What to work on
Continue the court decision in the Wengroff malpractice case, picking up after its final sentence.

Excerpted text
= Beginning of Section =

Decided on January 10, 2006
Supreme Court, Bronx County

MONIQUE HALLER, as Administratrix of the Goods, Chattels and Credits of LILLIAN WENGROFF, deceased a/k/a LILIA WENGROFF, Plaintiff,

against

MONTEFIORE MEDICAL CENTER, BETH ABRAHAM HEALTH SERVICES, JOEL RASCOFF, M.D. and CELIA LEVITZ, M.D., Defendants.



24154/98



The attorney for plaintiff is

Warren J. Willinger

80 Pine Street

New York, New York 10005

The attorney for defendant is

Brian A. Trodden

Schub, Ahmuty, Citrin and Spratt

1983 Marcus Avenue

Lake Success, New York 11042

George D. Salerno, J.

Plaintiff moves pursuant to CPLR§4404(a) to set aside the jury verdict with respect to three departure issues presented to the jury, identified in the verdict sheet in questions 1, 4 and 5, in which the jury found that defendant Dr. Joel Rascoff did not depart from good and accepted medical practice and upon granting such relief directing an assessment of damages or in the alternative setting the verdict aside regarding the departure issues presented to the jury in question 1, 4 & 5 of the verdict sheet and granting a new trial on the grounds that the verdict rendered by the jury is against the weight of evidence.

This medical malpractice action proceeded to trial on January 3, 2005 and resulted in a verdict rendered on February 3, 2005 in which the jury found in favor of Dr. Rascoff on all six departure questions presented to the jury.

Ms. Wengroff, the decedent, was a patient of Nephrology Associates (Nephrology) for many years and was treated by Drs. Rascoff, Golden and Alsaloum who were all associated with Nephrology. Neither Nephrology Associates, Dr. Golden or Dr. Alsaloum were named as parties in this action. It is also undisputed that Ms. Wengroff was suffering from end stage renal disease and was a dialysis patient for many years prior to her admission to Montefiore.

= End of Section =

Dataset extract

= Beginning of Section =

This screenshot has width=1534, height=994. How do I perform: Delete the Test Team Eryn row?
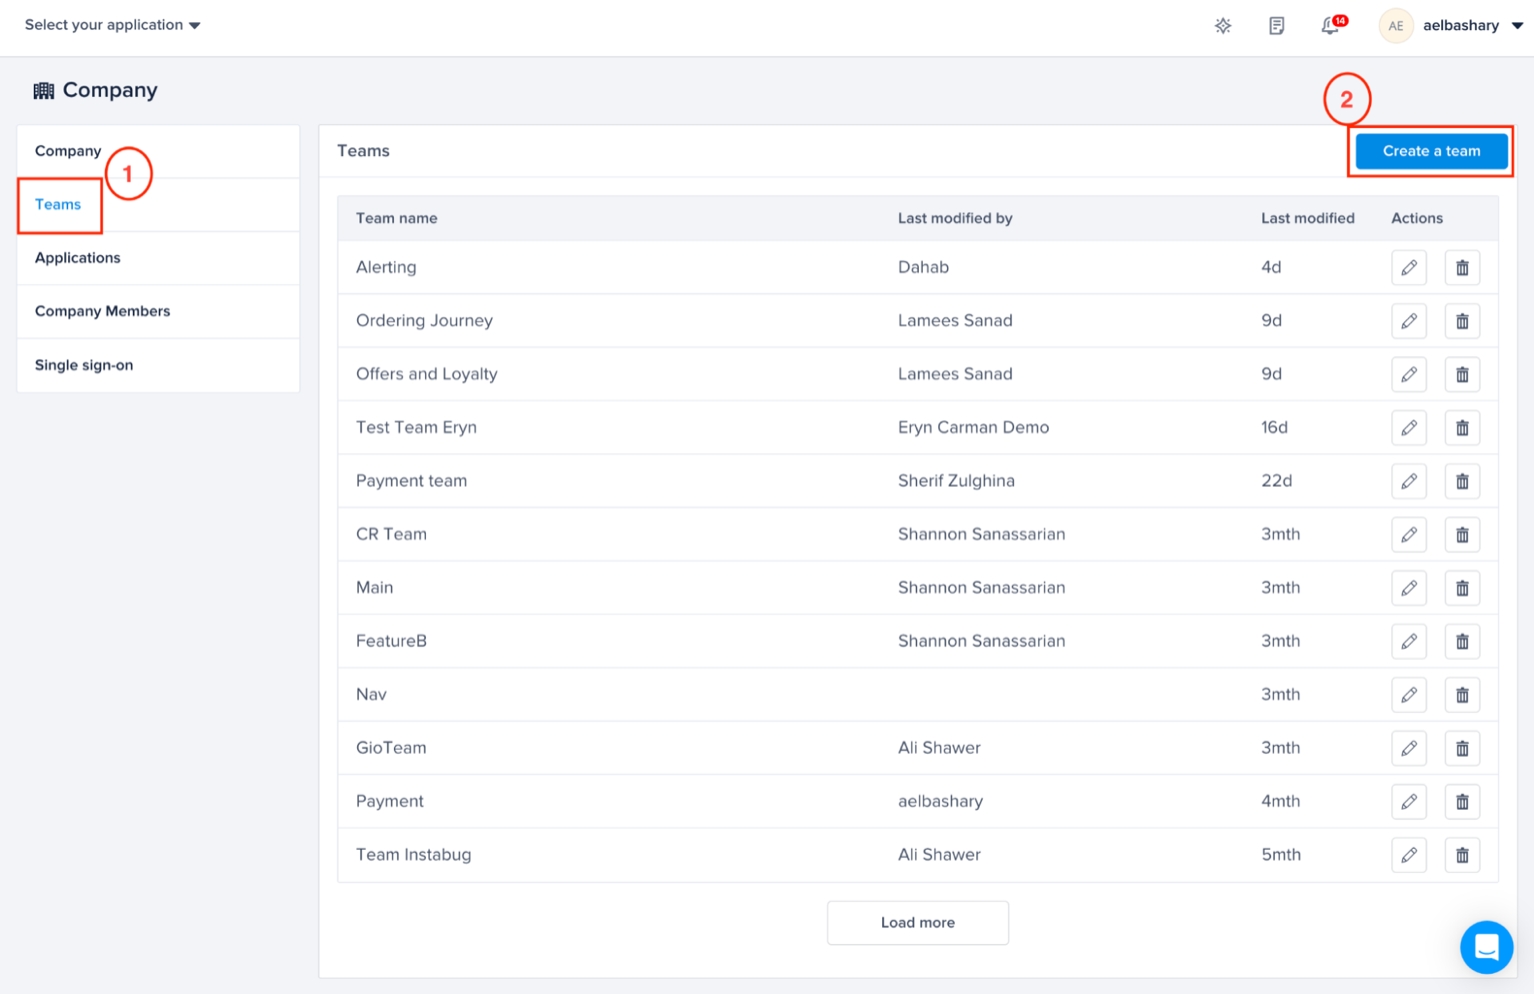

= End of Section =

Response box
On March 13, 1996 Ms. Wengroff was transferred from the Trudy Weisshaupt Dyalisis Center to Montefiore Hospital for suspected gastrointestinal bleeding and to undergo an operation on her left arm to install an A.V.fistula or

shunt. There is no dispute that upon her admission, a Risk Fall Assessment should have been performed by a member of the nursing staff at Montefiore. It was not disputed at the trial that the hospital protocols required a patient such as Ms. Wengroff to be assessed upon admission.

However, a Risk Fall Assessment was never performed by Nurse Galgano when Ms. Wengroff was admitted and was in fact not performed until March 21, 1996 by Nurse Casullo.

The events that followed Ms. Wengroff's admission to Montefiore Hospital formed the basis for the claims brought against Montefiore, Beth Abraham Health Services, Dr. Celia Levitz and Dr. Joel Rascoff. It is also clear that Dr. Rascoff, a Board Certified Nephrologist was one of the members of the group, Nephrology Associates, who treated plaintiff was listed on [*2]Montefiore's medical chart as the admitting physician for Ms. Wengroff.

Prior to the commencement of this trial, the action brought against Montefiore Medical Center (Montefiore) and Beth Abraham Health Services was settled and the trial continued only against Dr. Rascoff.

Plaintiff contends that Dr. Rascoff was responsible for the total care of his patient, Ms.Wengroff, while she was at Montefiore which commenced when Ms. Wengroff was admitted to Montefiore on March 13, 1996 and continued through April 3, 1996. Defendant asserts that the proof presented at the trial established that Dr. Helen May was Ms. Wengroff's primary care physician. As an example of Dr. May's responsibilities as the primary physician attending to Ms. Wengroff defendant Rascoff points to his testimony, the testimony of his expert and relevant portions of the hospital record such as the order placed by Dr. May for Percoset after Ms. Wengroff's initial procedure to install a shunt in her arm.

Nurse Casullo testified that she was unaware a Risk Fall Assessment was not performed when Ms. Wengroff was admitted or that a nursing order required bed rails to be up when Ms. Wengroff was in bed. In addition, Nurse Casullo testified that it is part of the nurse's responsibility to evaluate, on a daily basis, a patient's skin to protect against pressure sores or decubitus ulcers; that she (Casullo) together with the resident assigned to the patient were initially required to evaluate the patient's skin integrity and that the house doctor or the resident would be the primary person to consult regarding a patient's condition.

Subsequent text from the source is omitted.